In [1]:
#from plot import *
from max_model import MaxModel

# Final Report - Modeling the Urban Head Island Effect in NYC

## Introduction 

The urban heat island effect is a phenomenon where temperatures in cities are quite higher than those found in surrounding suburban and rural areas. The phenomenon is especially accute in large dense urban areas during summers. The higher temperatures can be attributed to the lack of geenery such as trees, a large concentration of cement and a high-use of heat-inducing equipment, such as air conditioners. Greenery tend to lower temperatures due to the release of humidity, as well as, in the case of trees, creating a canopy for the streetscape, so as to provide shade. A concentration of cement and asphalt leads to higher average tempatures, as both materials trap heat from direct sunlight and slowly release the heat throughout the night, as surfaces slowly cool down. The effect is that many areas that suffer from the UHI effect most severly have little relief from the heat at night. Lastly, the use of equipment such as air conditioners and cars, directly contribute heat to surrounding environments, which in conjunction with the other contributors to the urban heat island effect, lifts urban temperatures.
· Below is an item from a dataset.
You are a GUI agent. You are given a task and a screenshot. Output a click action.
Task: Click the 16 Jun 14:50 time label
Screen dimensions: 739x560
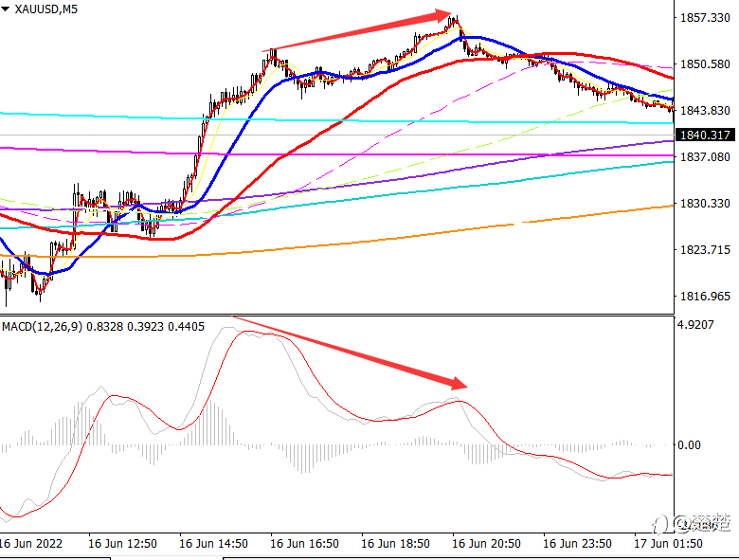(213, 545)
The UHI effect is important to study, as in the near future, due to climate change, summers may become warmer and cities that suffer from the effect more accutely may face upticks in heat strokes among the most vulnerable populations. The Urban Heat Island effect has been studied in many cities around the world and New York City has been one of the cities that have been studied throughouly. This is due to the fact that there are large temperature disparities within the city itself. Specifically, neighborhoods that tend to be lower income tend to have the highest summer temperatures. This may be due to the fact that wealthier neighborhoods tend to have a larger density of trees, while poorer neighborhoods lack investment in their respective urban environemnt. 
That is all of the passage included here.